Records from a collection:
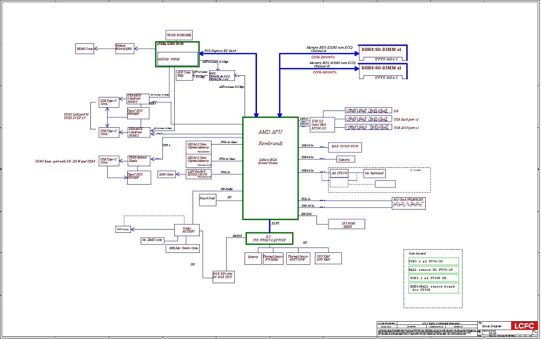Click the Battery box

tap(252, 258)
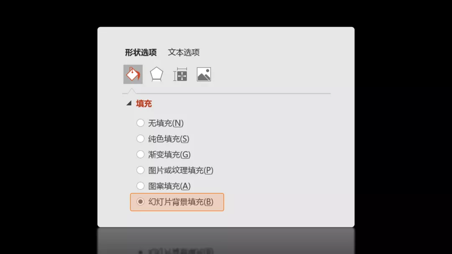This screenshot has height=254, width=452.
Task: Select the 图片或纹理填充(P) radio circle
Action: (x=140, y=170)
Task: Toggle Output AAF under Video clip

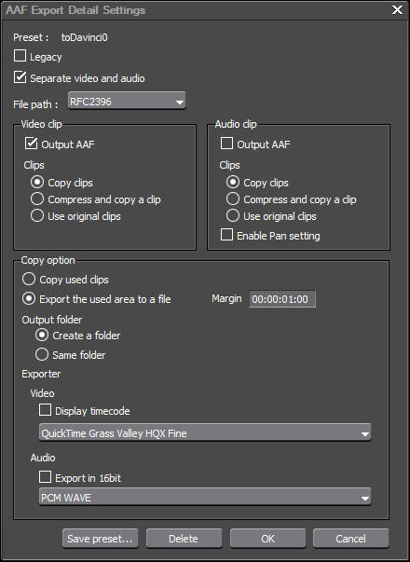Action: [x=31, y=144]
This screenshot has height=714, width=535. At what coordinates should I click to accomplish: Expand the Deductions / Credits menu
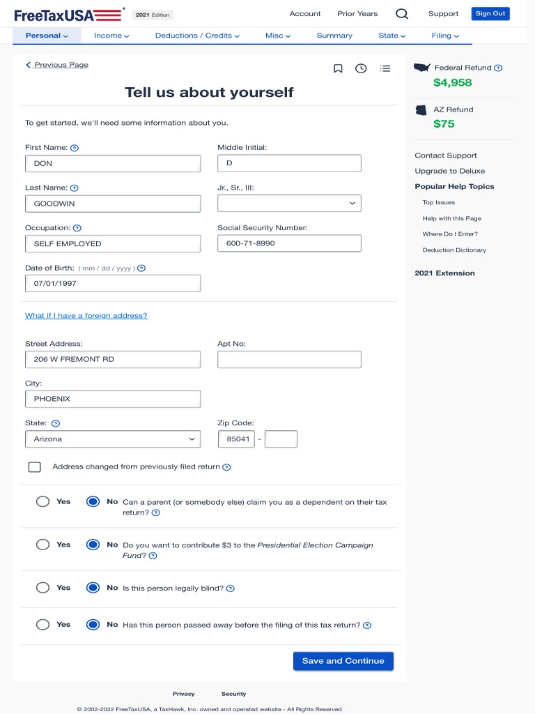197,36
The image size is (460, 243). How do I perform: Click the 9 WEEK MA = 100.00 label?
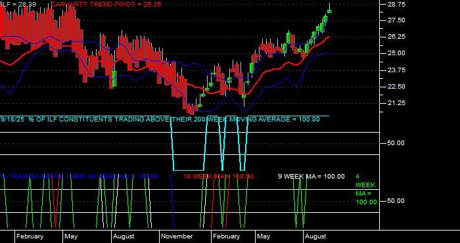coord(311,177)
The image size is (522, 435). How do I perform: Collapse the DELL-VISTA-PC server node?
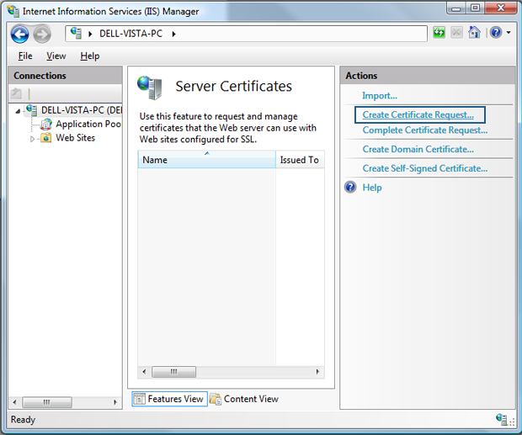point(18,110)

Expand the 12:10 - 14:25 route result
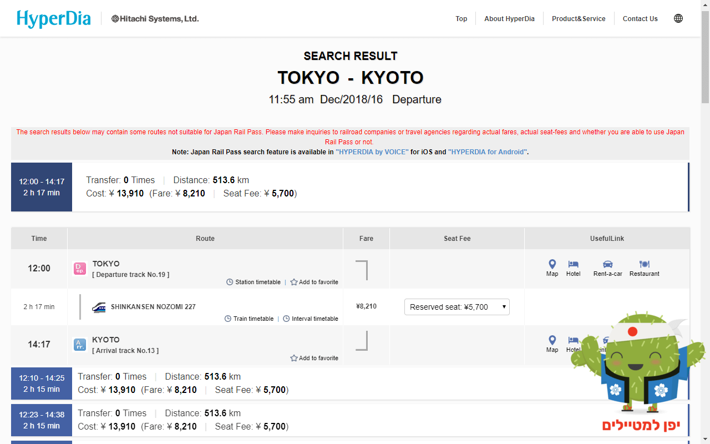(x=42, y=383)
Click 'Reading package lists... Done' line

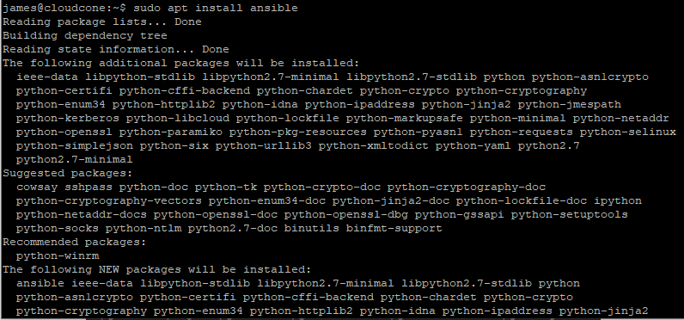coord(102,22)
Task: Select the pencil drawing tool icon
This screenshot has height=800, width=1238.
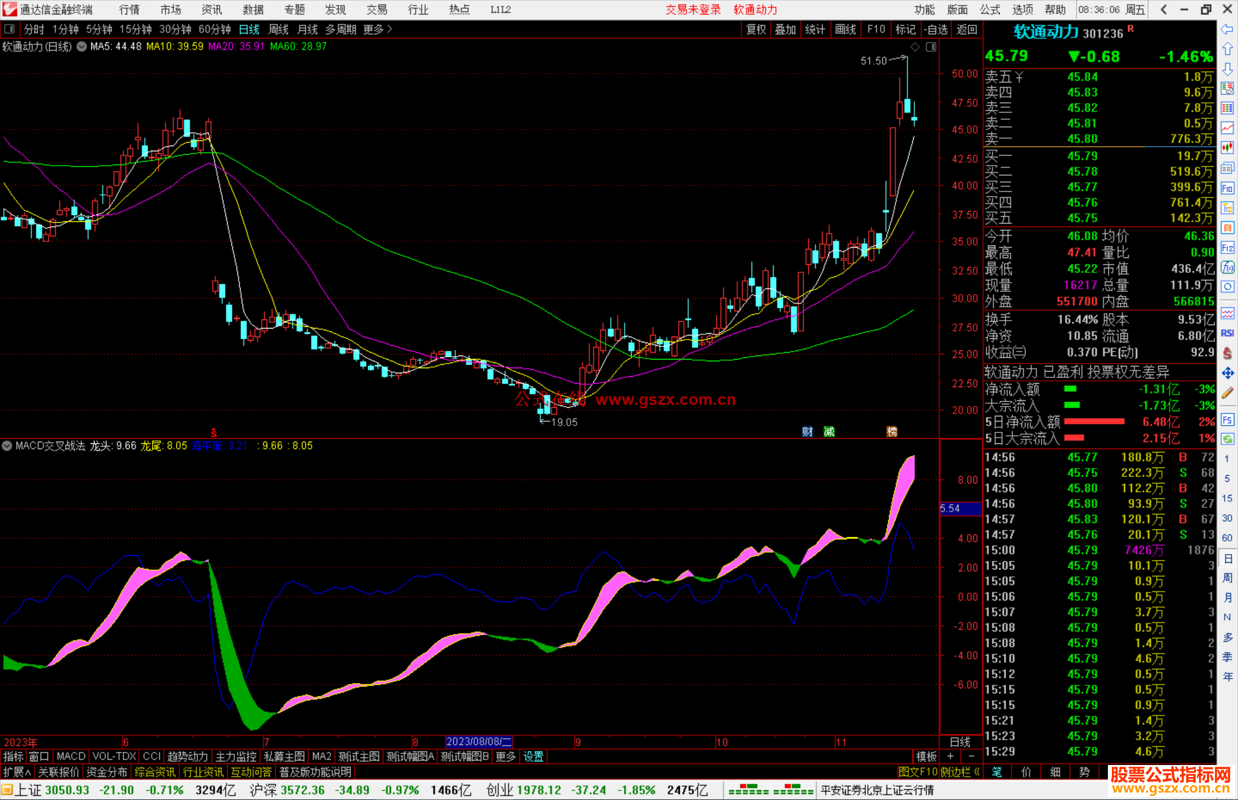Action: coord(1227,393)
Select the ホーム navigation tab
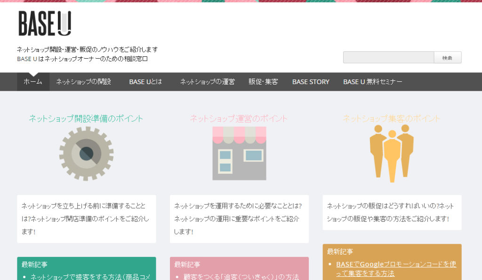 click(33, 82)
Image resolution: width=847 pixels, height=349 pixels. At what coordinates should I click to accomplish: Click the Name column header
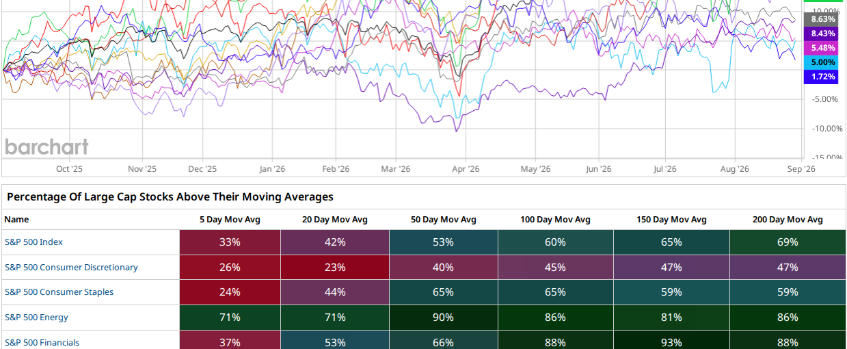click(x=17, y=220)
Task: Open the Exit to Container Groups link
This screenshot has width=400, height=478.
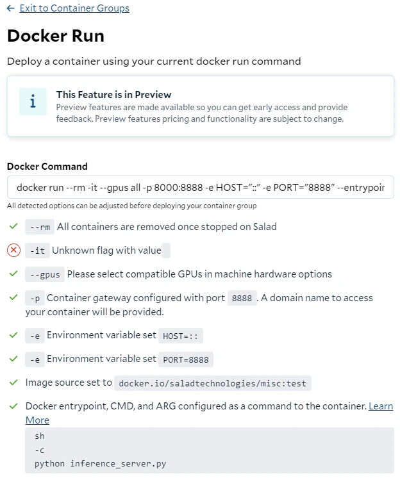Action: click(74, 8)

Description of the task: Turn the rows, everything from the line with "Task: Open the Exit to Container Groups link" down to the last row, into a two-column CSV, with columns named "request" and "answer". Each row should hold its text and its answer in quoted fields, with line breaks turned into spaces, and the pictures left out.

Solution to the exercise:
request,answer
"Task: Open the Exit to Container Groups link This screenshot has width=400, height=478.","Action: click(74, 8)"